_Set task_
Reproduce the rows below verbatim, starting with the very first row and going on through the row that contains "This screenshot has width=382, height=288.".

_Entries_
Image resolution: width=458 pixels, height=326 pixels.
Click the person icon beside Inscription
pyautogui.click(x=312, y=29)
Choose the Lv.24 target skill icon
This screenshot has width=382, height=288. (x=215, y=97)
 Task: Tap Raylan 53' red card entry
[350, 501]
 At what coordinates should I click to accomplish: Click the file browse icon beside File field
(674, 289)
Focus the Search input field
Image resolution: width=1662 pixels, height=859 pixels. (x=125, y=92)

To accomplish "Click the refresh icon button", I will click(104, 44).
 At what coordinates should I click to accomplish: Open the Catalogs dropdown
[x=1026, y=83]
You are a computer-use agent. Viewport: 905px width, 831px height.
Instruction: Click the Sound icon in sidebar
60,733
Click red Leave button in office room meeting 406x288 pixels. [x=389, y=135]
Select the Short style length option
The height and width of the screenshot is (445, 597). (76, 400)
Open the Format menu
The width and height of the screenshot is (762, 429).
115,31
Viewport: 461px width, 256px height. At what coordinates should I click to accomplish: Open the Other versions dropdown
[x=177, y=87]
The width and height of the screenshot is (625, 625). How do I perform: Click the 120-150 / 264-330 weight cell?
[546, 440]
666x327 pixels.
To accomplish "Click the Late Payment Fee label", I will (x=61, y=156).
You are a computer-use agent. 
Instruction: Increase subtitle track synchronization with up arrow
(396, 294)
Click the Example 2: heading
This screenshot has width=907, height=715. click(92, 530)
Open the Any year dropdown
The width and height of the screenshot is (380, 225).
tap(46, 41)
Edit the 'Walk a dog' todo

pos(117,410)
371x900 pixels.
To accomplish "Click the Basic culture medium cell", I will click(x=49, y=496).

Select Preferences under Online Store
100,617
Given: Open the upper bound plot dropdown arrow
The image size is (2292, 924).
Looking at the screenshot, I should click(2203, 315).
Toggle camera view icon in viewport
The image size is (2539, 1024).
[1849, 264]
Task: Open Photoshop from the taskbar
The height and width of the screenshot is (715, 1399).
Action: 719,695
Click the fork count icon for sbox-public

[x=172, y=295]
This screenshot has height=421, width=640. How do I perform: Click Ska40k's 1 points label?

_Problem solution_
Image resolution: width=458 pixels, height=326 pixels.
Click the person icon beside Inscription
pyautogui.click(x=312, y=29)
Choose the Lv.24 target skill icon
This screenshot has width=382, height=288. (x=215, y=97)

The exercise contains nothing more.